- [Exercise data]:
____________________

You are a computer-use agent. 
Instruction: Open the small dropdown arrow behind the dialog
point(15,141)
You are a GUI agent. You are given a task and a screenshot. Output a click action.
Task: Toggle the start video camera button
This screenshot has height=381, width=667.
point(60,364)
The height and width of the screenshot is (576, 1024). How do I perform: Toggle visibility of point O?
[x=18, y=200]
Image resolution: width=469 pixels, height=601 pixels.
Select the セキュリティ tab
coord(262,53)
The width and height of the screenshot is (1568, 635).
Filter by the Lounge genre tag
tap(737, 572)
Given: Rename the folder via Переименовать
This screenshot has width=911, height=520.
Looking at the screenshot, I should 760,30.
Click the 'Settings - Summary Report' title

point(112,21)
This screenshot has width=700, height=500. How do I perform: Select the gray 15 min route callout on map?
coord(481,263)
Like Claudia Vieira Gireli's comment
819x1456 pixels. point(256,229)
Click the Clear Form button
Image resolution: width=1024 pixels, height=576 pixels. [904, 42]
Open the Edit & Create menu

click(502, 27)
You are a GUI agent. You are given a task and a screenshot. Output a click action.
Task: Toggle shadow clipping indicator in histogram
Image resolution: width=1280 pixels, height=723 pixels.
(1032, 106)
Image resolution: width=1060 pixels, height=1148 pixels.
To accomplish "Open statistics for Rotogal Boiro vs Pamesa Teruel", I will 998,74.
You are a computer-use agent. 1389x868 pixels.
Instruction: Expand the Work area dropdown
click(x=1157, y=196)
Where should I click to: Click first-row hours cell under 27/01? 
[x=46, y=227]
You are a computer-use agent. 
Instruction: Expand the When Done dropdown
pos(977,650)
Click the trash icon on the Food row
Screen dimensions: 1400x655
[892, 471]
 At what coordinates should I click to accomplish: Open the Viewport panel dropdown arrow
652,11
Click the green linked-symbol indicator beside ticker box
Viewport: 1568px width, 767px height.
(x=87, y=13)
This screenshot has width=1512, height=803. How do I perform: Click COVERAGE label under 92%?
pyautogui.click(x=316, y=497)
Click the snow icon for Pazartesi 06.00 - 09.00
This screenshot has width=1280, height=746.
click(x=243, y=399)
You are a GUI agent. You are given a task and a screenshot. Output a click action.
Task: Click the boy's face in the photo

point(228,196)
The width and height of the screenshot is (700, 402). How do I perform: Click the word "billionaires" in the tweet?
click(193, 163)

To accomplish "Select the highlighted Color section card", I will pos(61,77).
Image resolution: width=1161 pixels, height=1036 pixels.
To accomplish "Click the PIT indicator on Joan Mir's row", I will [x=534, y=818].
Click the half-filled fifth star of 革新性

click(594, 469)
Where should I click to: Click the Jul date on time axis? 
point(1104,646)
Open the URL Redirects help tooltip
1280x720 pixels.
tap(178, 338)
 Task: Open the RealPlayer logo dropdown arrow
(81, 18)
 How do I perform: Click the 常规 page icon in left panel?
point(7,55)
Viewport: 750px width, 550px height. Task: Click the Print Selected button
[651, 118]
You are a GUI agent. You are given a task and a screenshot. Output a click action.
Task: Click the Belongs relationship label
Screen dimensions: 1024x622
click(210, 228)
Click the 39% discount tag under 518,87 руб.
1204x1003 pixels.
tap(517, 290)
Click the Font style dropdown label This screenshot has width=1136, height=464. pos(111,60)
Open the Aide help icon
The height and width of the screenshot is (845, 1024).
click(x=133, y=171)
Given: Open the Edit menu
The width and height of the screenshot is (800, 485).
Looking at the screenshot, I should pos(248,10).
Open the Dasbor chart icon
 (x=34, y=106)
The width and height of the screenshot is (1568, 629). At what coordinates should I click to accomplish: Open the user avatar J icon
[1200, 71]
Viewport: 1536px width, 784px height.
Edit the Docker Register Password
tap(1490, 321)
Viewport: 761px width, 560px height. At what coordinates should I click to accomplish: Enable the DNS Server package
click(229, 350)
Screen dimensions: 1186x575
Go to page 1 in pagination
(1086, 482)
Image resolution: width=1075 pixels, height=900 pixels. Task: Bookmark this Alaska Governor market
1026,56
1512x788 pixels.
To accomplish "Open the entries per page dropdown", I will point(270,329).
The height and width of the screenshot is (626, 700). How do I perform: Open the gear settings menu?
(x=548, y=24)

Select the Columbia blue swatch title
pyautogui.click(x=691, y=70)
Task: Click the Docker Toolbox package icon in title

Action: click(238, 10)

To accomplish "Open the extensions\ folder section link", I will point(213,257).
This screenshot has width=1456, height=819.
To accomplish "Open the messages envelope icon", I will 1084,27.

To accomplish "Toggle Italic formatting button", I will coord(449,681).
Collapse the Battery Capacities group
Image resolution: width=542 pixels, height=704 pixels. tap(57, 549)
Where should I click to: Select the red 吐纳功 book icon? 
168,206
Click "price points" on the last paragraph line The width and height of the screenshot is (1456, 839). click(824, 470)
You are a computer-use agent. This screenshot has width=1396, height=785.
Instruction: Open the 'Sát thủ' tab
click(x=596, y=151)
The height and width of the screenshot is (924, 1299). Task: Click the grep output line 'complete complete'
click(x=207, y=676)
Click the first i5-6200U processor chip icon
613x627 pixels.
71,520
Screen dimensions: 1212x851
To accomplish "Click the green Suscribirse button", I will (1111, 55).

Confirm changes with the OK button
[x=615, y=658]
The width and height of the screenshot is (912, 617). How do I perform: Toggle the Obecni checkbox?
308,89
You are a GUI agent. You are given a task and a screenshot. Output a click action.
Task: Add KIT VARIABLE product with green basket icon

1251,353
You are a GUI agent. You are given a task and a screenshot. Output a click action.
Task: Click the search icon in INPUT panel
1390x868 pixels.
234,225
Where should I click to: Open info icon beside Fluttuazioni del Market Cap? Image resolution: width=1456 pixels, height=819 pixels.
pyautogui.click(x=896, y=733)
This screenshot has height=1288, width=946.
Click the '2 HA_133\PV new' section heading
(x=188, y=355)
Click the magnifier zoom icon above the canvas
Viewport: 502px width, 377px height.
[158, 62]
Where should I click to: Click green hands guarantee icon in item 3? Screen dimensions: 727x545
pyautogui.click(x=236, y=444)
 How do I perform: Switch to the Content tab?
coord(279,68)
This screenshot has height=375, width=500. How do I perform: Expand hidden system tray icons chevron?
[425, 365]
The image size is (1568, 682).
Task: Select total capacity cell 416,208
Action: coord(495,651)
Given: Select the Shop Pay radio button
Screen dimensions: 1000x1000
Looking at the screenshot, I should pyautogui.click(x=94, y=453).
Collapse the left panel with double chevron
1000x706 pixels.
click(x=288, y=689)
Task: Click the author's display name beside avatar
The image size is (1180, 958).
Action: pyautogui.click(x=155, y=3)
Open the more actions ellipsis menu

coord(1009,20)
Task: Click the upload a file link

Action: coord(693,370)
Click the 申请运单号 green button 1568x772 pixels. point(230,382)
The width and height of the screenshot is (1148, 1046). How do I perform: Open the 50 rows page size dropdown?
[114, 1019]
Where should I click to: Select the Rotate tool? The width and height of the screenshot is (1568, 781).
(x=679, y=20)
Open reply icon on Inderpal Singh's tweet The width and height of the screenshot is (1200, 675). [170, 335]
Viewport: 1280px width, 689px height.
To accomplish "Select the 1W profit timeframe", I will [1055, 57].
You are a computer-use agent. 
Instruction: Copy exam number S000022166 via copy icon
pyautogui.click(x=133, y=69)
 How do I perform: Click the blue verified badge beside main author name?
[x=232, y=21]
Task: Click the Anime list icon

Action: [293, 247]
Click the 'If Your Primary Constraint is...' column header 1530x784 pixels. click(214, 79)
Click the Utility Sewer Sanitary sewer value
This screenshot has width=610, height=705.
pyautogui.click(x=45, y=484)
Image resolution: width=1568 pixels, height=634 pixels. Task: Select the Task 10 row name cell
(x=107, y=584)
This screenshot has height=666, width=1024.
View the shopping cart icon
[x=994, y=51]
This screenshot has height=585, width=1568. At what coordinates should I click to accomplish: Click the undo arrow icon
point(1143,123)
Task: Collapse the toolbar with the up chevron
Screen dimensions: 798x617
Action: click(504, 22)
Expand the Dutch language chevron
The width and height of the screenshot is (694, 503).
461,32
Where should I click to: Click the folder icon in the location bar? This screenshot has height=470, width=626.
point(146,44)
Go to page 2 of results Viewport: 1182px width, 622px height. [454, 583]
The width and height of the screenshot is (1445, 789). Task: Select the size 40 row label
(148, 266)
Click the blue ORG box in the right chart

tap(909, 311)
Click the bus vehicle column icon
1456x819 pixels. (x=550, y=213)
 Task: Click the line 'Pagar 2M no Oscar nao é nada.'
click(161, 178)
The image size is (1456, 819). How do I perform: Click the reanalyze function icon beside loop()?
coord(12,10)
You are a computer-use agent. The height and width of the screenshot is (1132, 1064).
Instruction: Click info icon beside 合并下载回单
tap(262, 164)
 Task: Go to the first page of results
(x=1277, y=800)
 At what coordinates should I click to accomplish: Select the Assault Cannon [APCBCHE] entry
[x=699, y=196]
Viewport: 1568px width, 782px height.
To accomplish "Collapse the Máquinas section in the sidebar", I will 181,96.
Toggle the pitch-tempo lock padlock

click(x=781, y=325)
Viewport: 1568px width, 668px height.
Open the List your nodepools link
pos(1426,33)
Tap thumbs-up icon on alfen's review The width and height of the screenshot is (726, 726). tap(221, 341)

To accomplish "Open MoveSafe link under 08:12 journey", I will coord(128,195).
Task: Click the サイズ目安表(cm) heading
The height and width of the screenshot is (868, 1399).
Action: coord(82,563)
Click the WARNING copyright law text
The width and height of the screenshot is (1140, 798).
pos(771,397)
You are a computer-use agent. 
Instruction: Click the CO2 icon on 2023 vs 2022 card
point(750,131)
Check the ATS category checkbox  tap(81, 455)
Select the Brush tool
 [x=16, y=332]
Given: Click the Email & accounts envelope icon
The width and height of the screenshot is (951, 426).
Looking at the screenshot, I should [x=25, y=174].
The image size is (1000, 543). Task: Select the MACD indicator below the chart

____________________

- [Required task]:
Can you write out the part that opens with the line containing "How do I perform: Click the blue" and closes with the line containing "click(x=781, y=325)", changing every "icon" to "symbol" and leaving everything else unchanged?

- [The answer]:
 How do I perform: Click the blue verified badge beside main author name?
[x=232, y=21]
Task: Click the Anime list symbol

Action: [293, 247]
Click the 'If Your Primary Constraint is...' column header 1530x784 pixels. click(214, 79)
Click the Utility Sewer Sanitary sewer value
This screenshot has width=610, height=705.
pyautogui.click(x=45, y=484)
Image resolution: width=1568 pixels, height=634 pixels. Task: Select the Task 10 row name cell
(x=107, y=584)
This screenshot has height=666, width=1024.
View the shopping cart symbol
[x=994, y=51]
This screenshot has height=585, width=1568. At what coordinates should I click to accomplish: Click the undo arrow symbol
point(1143,123)
Task: Collapse the toolbar with the up chevron
Screen dimensions: 798x617
Action: click(504, 22)
Expand the Dutch language chevron
The width and height of the screenshot is (694, 503).
461,32
Where should I click to: Click the folder symbol in the location bar? This screenshot has height=470, width=626.
point(146,44)
Go to page 2 of results Viewport: 1182px width, 622px height. [454, 583]
The width and height of the screenshot is (1445, 789). Task: Select the size 40 row label
(148, 266)
Click the blue ORG box in the right chart

tap(909, 311)
Click the bus vehicle column symbol
1456x819 pixels. (x=550, y=213)
 Task: Click the line 'Pagar 2M no Oscar nao é nada.'
click(161, 178)
The image size is (1456, 819). How do I perform: Click the reanalyze function symbol beside loop()?
coord(12,10)
You are a computer-use agent. The height and width of the screenshot is (1132, 1064).
Instruction: Click info symbol beside 合并下载回单
tap(262, 164)
 Task: Go to the first page of results
(x=1277, y=800)
 At what coordinates should I click to accomplish: Select the Assault Cannon [APCBCHE] entry
[x=699, y=196]
Viewport: 1568px width, 782px height.
To accomplish "Collapse the Máquinas section in the sidebar", I will 181,96.
Toggle the pitch-tempo lock padlock

click(x=781, y=325)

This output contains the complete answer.